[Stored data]
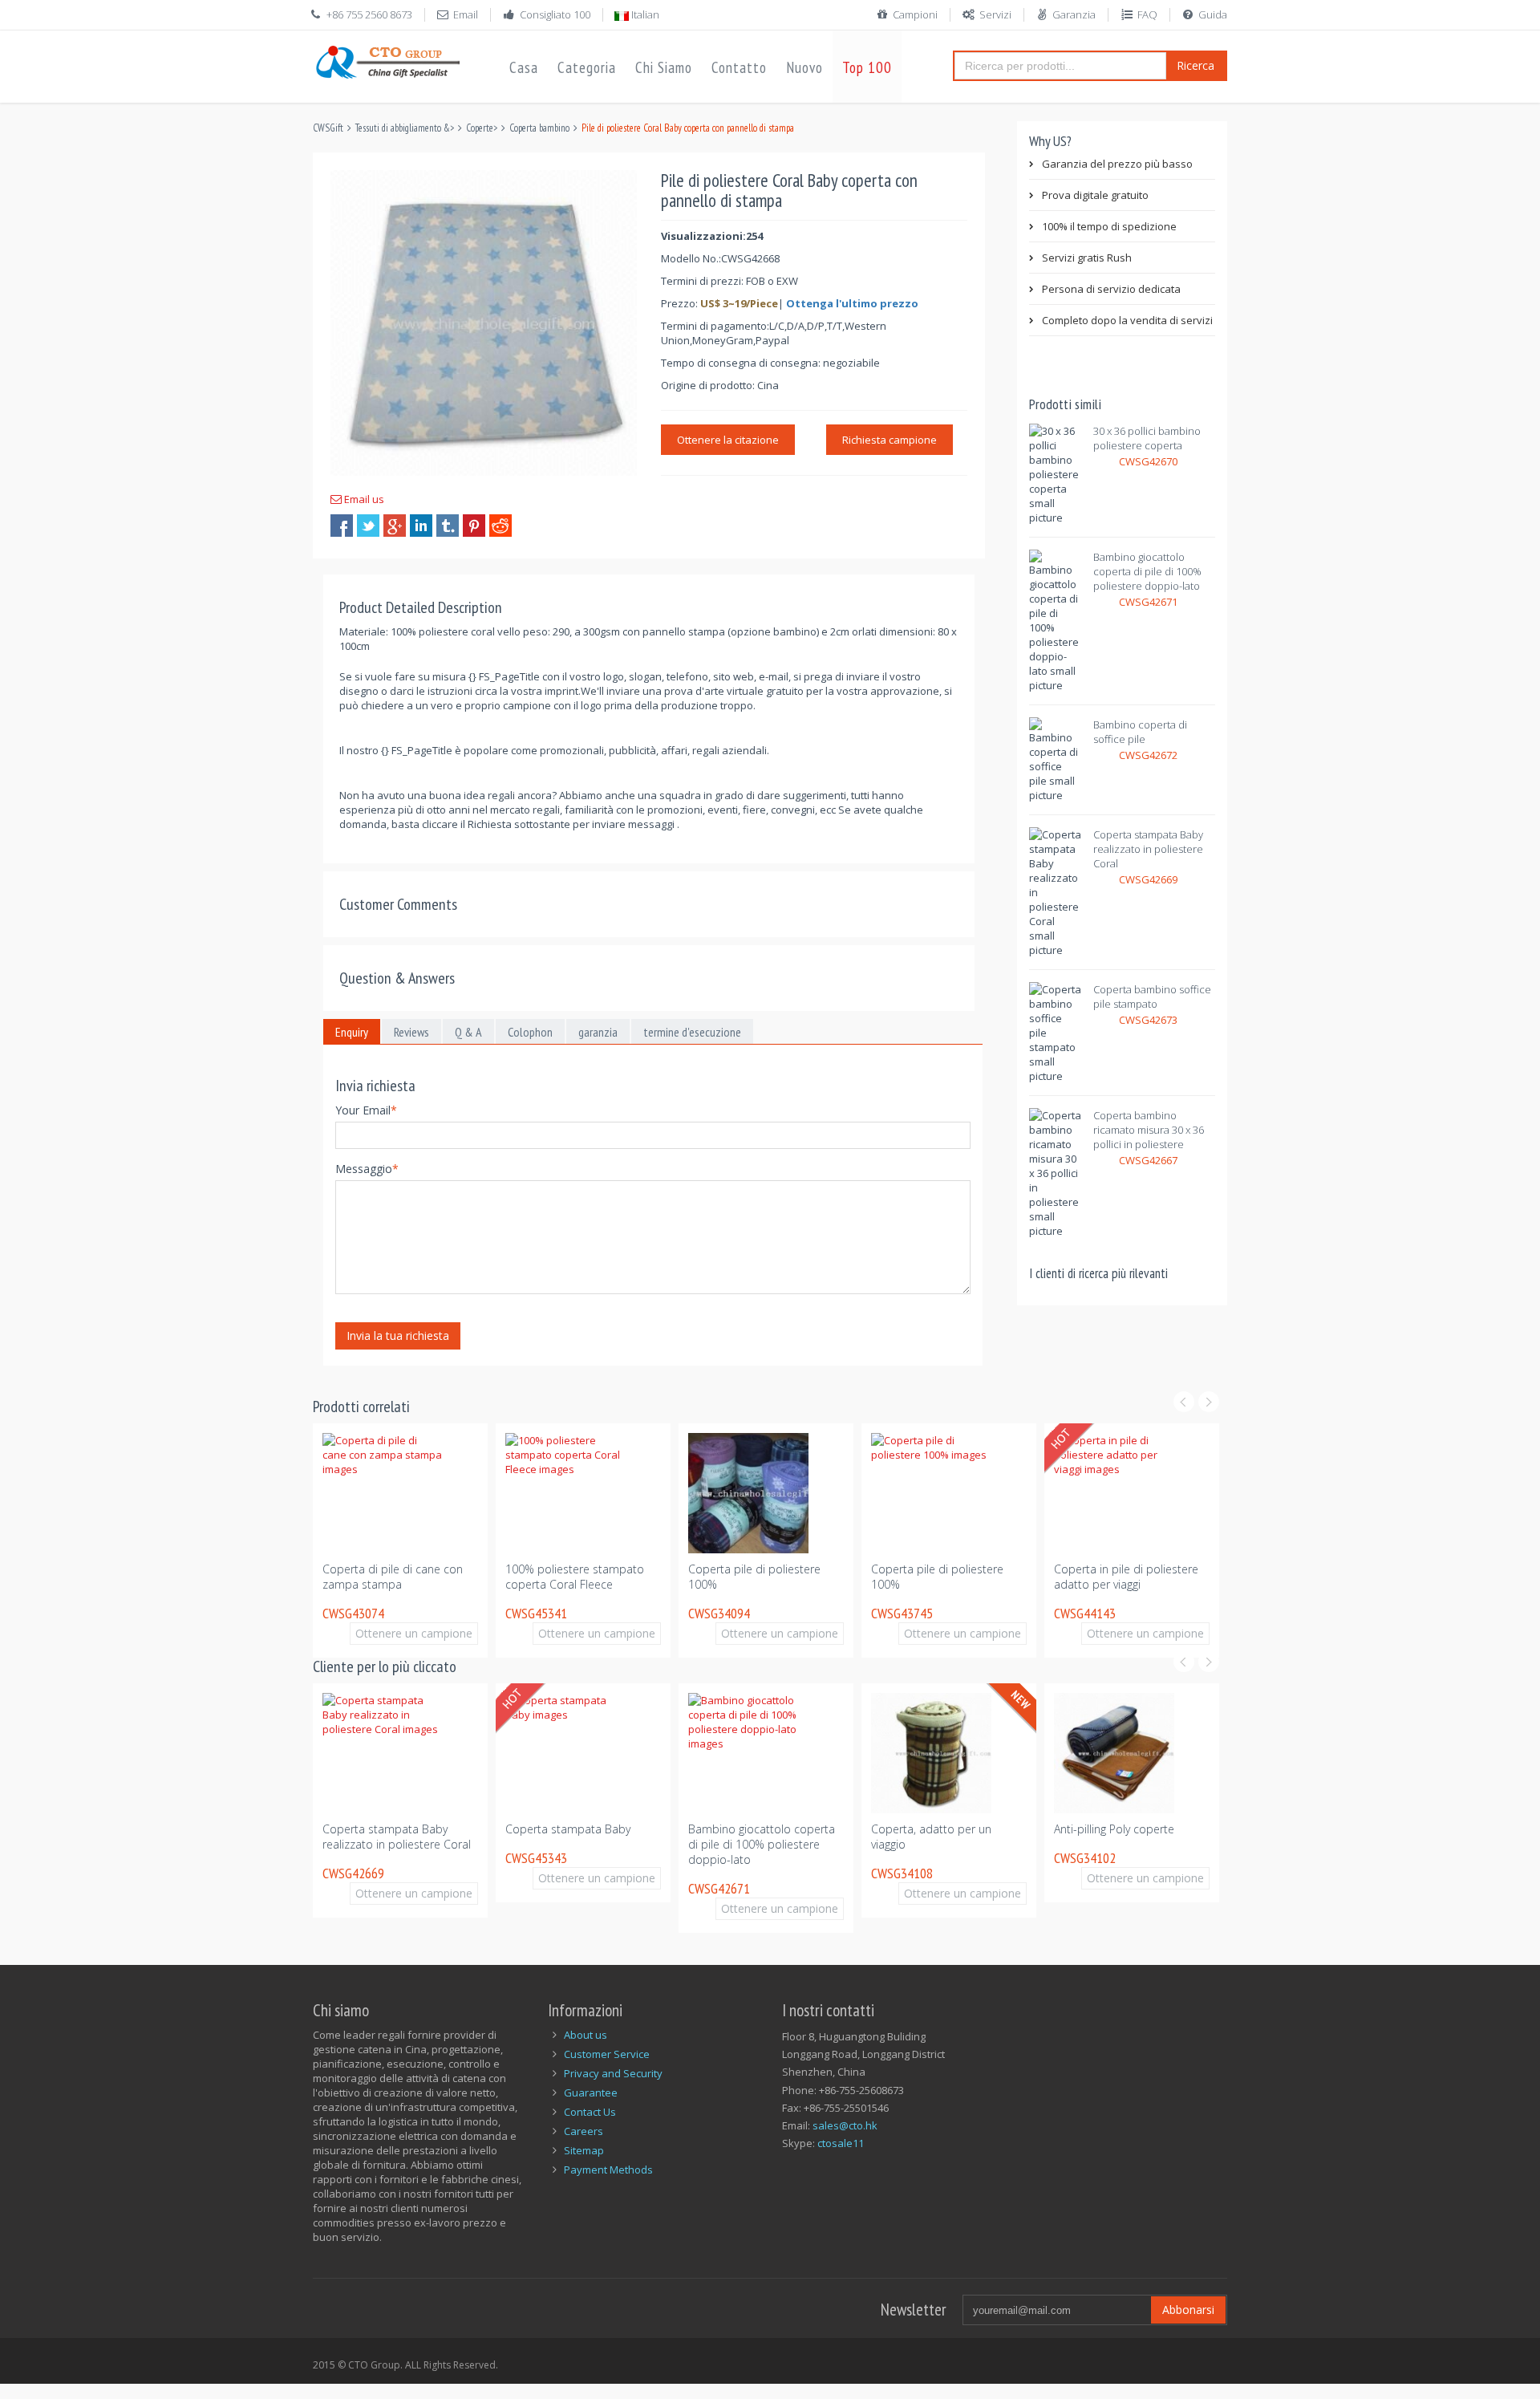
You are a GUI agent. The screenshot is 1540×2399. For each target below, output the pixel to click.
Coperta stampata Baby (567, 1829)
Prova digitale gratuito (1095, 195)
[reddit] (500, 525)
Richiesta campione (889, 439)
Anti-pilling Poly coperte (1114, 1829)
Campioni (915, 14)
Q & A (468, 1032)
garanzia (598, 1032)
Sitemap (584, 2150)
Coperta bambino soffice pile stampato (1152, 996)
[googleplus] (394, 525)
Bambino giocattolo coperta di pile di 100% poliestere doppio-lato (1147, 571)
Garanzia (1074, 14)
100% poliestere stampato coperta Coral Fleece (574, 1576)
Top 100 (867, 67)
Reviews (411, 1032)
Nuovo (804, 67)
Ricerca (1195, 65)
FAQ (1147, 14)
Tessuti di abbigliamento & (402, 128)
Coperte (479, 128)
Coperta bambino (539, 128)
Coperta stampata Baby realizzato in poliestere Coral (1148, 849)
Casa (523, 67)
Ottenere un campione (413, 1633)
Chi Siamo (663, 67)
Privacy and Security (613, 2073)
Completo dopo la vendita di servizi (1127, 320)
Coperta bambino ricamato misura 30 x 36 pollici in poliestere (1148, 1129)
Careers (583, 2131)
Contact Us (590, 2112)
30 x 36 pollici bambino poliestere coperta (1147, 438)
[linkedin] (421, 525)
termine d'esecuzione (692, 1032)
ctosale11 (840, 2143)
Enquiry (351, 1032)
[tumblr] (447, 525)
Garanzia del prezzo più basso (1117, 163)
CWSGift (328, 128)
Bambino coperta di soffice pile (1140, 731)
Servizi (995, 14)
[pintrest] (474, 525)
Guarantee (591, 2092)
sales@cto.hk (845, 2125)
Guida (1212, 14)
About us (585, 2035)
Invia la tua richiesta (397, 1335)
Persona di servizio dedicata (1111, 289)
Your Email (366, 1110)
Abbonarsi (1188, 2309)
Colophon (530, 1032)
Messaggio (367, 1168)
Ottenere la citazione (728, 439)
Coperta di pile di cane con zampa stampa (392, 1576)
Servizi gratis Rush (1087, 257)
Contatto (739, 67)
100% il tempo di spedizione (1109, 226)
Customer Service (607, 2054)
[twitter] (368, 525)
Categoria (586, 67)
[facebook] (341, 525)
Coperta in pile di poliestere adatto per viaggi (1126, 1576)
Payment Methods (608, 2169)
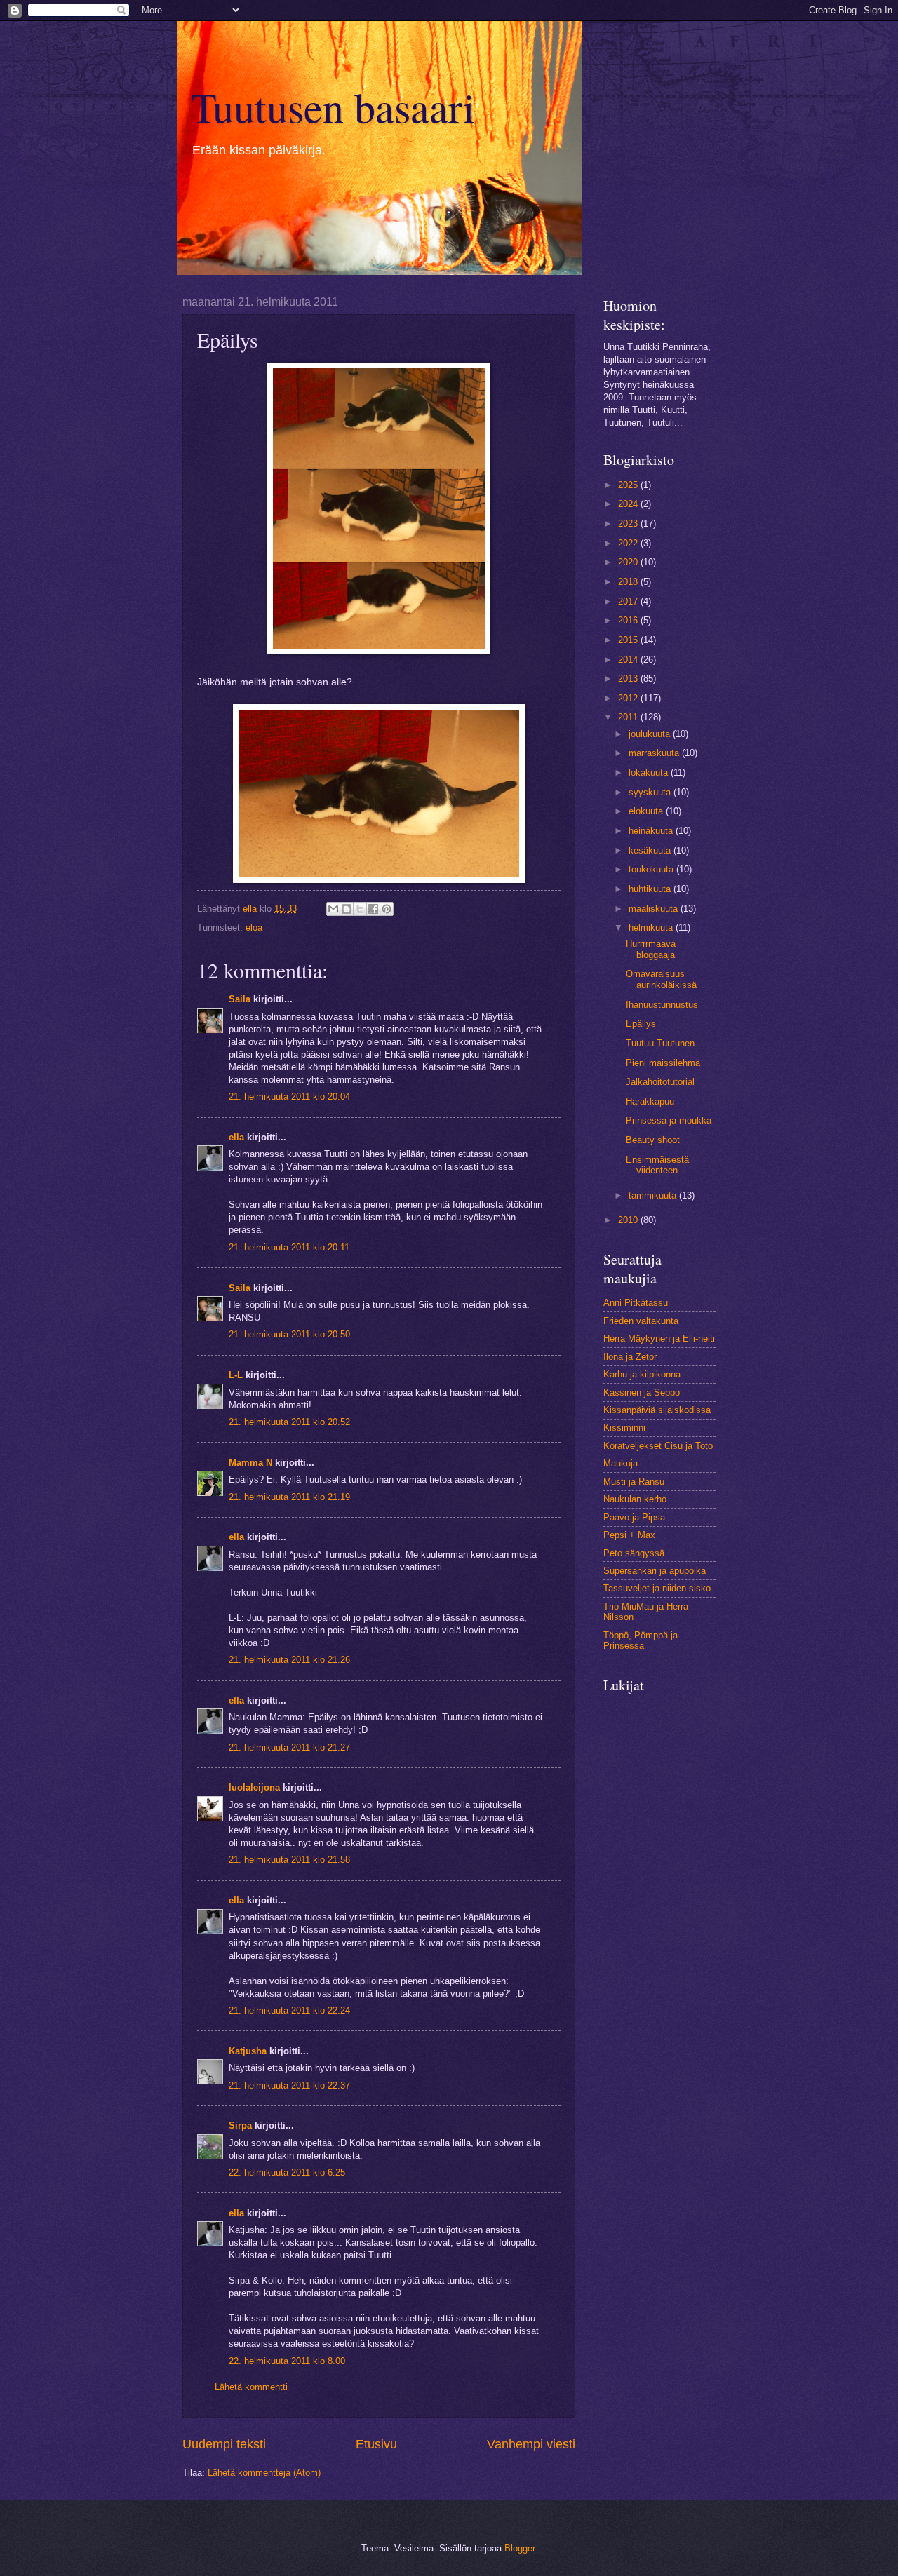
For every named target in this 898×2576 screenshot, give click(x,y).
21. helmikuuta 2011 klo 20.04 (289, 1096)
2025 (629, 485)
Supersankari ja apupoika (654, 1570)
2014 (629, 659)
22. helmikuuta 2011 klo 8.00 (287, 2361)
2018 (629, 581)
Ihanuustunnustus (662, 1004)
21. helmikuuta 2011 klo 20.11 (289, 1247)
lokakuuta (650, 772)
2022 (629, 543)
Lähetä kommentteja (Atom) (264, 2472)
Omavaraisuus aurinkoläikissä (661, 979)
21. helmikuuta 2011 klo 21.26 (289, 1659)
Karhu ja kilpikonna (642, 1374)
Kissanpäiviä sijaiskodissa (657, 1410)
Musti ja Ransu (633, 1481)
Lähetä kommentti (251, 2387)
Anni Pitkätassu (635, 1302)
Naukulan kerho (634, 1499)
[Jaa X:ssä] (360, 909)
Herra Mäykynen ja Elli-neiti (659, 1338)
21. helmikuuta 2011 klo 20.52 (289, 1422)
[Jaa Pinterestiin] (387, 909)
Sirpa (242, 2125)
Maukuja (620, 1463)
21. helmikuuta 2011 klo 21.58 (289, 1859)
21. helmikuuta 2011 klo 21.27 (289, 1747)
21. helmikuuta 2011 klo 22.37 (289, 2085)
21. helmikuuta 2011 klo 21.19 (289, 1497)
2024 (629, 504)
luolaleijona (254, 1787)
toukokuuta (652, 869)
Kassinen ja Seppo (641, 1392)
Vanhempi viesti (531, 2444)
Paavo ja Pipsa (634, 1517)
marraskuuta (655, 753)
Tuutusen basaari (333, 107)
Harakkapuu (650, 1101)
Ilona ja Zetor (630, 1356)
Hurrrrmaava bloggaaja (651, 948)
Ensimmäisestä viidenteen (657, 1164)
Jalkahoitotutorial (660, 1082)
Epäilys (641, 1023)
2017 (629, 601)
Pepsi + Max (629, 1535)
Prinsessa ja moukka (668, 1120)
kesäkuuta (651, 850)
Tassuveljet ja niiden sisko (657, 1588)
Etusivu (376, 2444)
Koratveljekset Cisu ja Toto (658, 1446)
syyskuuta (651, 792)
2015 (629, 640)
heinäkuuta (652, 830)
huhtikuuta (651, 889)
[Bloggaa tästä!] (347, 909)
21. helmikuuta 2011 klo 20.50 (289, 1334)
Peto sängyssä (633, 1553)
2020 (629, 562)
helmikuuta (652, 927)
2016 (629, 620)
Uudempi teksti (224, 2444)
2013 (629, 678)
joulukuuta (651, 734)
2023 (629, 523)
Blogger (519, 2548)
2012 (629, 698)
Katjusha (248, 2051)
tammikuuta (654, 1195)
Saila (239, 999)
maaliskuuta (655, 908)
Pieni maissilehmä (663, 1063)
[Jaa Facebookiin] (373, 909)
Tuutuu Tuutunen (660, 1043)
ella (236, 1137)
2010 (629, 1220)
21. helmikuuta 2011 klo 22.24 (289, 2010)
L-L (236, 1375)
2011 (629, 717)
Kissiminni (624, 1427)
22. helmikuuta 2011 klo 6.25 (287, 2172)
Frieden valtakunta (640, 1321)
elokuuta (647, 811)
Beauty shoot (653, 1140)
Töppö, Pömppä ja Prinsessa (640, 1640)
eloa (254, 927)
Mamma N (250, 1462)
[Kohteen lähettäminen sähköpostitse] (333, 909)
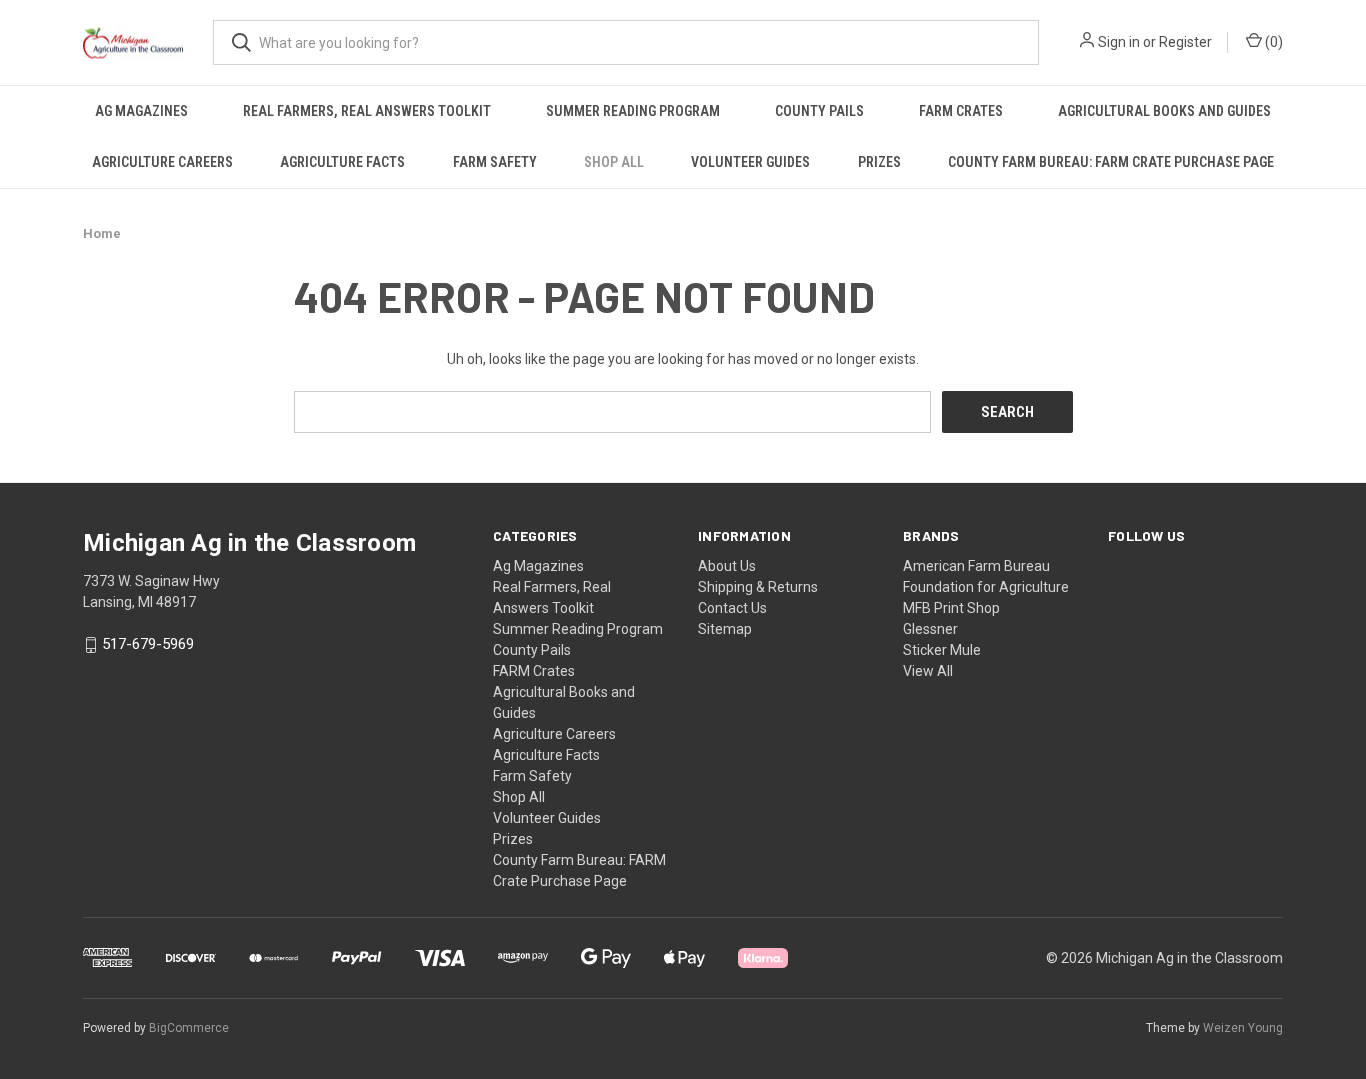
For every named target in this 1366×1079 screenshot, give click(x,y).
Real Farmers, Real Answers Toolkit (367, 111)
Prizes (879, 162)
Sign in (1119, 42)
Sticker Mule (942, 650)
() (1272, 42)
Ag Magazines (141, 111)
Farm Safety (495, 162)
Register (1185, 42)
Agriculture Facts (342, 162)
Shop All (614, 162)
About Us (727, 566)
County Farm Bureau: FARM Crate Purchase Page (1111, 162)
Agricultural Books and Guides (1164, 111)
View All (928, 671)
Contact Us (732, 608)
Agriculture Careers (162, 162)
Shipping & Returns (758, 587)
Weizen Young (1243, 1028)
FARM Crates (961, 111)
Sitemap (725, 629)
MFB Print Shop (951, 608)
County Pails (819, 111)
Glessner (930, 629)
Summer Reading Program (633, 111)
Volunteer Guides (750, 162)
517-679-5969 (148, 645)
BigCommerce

Task requirements: Copy the records above from the first line through the line containing "Payment Methods (608, 2169)", both included, and leave out any pictures.

Solution to this problem:
You are a GUI agent. The screenshot is 1540×2399. For each target below, output the pixel to click.
Coperta stampata Baby (567, 1829)
Prova digitale gratuito (1095, 195)
[reddit] (500, 525)
Richiesta campione (889, 439)
Anti-pilling Poly coperte (1114, 1829)
Campioni (915, 14)
Q & A (468, 1032)
garanzia (598, 1032)
Sitemap (584, 2150)
Coperta bambino soffice pile stampato (1152, 996)
[googleplus] (394, 525)
Bambino giocattolo coperta di pile di 100% poliestere doppio-lato (1147, 571)
Garanzia (1074, 14)
100% poliestere stampato coperta Coral Fleece (574, 1576)
Top 100 (867, 67)
Reviews (411, 1032)
Nuovo (804, 67)
Ricerca (1195, 65)
FAQ (1147, 14)
Tessuti di abbigliamento & (402, 128)
Coperte (479, 128)
Coperta bambino (539, 128)
Coperta stampata Baby realizzato in poliestere Coral (1148, 849)
Casa (523, 67)
Ottenere un campione (413, 1633)
Chi Siamo (663, 67)
Privacy and Security (613, 2073)
Completo dopo la vendita di servizi (1127, 320)
Coperta bambino ricamato misura 30 x 36 pollici in poliestere (1148, 1129)
Careers (583, 2131)
Contact Us (590, 2112)
30 x 36 pollici bambino poliestere coperta (1147, 438)
[linkedin] (421, 525)
termine d'esecuzione (692, 1032)
ctosale11 (840, 2143)
Enquiry (351, 1032)
[tumblr] (447, 525)
Garanzia del prezzo più basso (1117, 163)
CWSGift (328, 128)
Bambino coperta di soffice pile (1140, 731)
Servizi (995, 14)
[pintrest] (474, 525)
Guarantee (591, 2092)
sales@cto.hk (845, 2125)
Guida (1212, 14)
About us (585, 2035)
Invia la tua richiesta (397, 1335)
Persona di servizio dedicata (1111, 289)
Your Email (366, 1110)
Abbonarsi (1188, 2309)
Colophon (530, 1032)
Messaggio (367, 1168)
Ottenere la citazione (728, 439)
Coperta di pile di cane con zampa stampa (392, 1576)
Servizi gratis Rush (1087, 257)
Contatto (739, 67)
100% il tempo di spedizione (1109, 226)
Customer Service (607, 2054)
[twitter] (368, 525)
Categoria (586, 67)
[facebook] (341, 525)
Coperta in pile di poliestere adatto per viaggi (1126, 1576)
Payment Methods (608, 2169)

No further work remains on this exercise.